### INSTRUCTIONS TO FOLLOW
Write out the rows below word for word, beginning with the first line and ending after the line that contains "(x=107, y=42)".

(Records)
+===+

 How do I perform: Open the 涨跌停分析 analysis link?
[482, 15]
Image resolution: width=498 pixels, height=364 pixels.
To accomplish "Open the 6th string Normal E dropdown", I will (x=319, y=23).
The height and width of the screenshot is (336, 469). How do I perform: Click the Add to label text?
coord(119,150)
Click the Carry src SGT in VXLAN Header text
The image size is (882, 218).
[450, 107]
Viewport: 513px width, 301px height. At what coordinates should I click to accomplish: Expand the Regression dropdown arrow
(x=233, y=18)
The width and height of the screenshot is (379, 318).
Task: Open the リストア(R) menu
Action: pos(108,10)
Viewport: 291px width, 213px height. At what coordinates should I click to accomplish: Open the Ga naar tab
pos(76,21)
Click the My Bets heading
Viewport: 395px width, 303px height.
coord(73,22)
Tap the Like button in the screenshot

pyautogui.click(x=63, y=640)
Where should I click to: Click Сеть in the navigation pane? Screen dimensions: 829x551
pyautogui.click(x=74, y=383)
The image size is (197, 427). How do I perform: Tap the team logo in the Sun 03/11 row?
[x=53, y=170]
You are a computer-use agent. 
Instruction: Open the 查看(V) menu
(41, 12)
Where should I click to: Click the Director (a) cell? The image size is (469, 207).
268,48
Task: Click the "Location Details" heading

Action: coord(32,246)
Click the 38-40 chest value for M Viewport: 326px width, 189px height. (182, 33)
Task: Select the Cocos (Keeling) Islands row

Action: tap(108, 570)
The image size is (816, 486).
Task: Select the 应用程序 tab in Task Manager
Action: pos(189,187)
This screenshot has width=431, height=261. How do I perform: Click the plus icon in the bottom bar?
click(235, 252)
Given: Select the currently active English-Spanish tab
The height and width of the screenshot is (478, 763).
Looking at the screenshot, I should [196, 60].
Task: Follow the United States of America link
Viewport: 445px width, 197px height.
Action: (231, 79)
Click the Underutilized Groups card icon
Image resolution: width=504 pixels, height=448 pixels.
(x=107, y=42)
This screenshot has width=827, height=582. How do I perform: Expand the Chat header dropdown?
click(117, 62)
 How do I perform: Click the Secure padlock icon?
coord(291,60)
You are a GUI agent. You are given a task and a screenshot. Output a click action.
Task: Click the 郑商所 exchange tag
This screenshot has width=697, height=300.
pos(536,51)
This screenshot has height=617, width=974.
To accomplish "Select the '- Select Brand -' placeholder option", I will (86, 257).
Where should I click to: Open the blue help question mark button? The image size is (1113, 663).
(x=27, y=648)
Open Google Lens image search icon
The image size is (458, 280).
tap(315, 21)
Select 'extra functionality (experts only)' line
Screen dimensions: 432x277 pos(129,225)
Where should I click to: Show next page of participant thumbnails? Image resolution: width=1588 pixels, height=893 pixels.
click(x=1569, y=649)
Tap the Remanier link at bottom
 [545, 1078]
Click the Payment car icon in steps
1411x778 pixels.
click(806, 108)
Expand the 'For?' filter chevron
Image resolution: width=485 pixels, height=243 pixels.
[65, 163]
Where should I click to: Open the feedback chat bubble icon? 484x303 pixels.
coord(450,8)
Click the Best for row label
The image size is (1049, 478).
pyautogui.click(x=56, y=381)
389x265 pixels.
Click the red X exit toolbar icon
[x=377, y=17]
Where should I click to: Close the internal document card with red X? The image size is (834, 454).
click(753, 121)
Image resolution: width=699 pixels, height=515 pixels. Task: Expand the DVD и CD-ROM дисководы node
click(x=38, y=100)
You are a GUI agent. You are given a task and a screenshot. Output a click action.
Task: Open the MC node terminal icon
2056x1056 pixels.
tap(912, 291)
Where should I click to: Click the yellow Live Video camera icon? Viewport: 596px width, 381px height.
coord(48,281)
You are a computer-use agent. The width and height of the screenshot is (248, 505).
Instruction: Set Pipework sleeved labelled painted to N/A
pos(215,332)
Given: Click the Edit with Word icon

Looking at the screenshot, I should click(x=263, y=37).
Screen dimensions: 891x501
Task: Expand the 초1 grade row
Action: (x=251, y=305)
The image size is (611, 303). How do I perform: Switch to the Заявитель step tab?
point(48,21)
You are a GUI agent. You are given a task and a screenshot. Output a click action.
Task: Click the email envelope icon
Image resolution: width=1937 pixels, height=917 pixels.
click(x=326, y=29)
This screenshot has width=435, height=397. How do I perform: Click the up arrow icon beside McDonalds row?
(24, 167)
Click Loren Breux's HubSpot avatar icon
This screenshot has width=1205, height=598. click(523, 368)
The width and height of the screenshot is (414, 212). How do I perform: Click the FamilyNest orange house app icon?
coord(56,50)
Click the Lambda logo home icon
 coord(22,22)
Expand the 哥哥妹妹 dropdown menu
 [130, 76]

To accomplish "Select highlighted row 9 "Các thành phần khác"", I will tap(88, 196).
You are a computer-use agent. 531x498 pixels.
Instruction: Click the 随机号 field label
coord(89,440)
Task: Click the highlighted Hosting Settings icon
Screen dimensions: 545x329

+===+

### COMPLETED EXERCISE
 How do I perform: Open the 涨跌停分析 analysis link?
[482, 15]
Image resolution: width=498 pixels, height=364 pixels.
To accomplish "Open the 6th string Normal E dropdown", I will (x=319, y=23).
The height and width of the screenshot is (336, 469). How do I perform: Click the Add to label text?
coord(119,150)
Click the Carry src SGT in VXLAN Header text
The image size is (882, 218).
[450, 107]
Viewport: 513px width, 301px height. At what coordinates should I click to accomplish: Expand the Regression dropdown arrow
(x=233, y=18)
The width and height of the screenshot is (379, 318).
Task: Open the リストア(R) menu
Action: pos(108,10)
Viewport: 291px width, 213px height. At what coordinates should I click to accomplish: Open the Ga naar tab
pos(76,21)
Click the My Bets heading
Viewport: 395px width, 303px height.
coord(73,22)
Tap the Like button in the screenshot

pyautogui.click(x=63, y=640)
Where should I click to: Click Сеть in the navigation pane? Screen dimensions: 829x551
pyautogui.click(x=74, y=383)
The image size is (197, 427). How do I perform: Tap the team logo in the Sun 03/11 row?
[x=53, y=170]
You are a computer-use agent. 
Instruction: Open the 查看(V) menu
(41, 12)
Where should I click to: Click the Director (a) cell? The image size is (469, 207).
268,48
Task: Click the "Location Details" heading

Action: coord(32,246)
Click the 38-40 chest value for M Viewport: 326px width, 189px height. (182, 33)
Task: Select the Cocos (Keeling) Islands row

Action: tap(108, 570)
The image size is (816, 486).
Task: Select the 应用程序 tab in Task Manager
Action: pos(189,187)
This screenshot has width=431, height=261. How do I perform: Click the plus icon in the bottom bar?
click(235, 252)
Given: Select the currently active English-Spanish tab
The height and width of the screenshot is (478, 763).
Looking at the screenshot, I should [196, 60].
Task: Follow the United States of America link
Viewport: 445px width, 197px height.
Action: (231, 79)
Click the Underutilized Groups card icon
Image resolution: width=504 pixels, height=448 pixels.
(x=107, y=42)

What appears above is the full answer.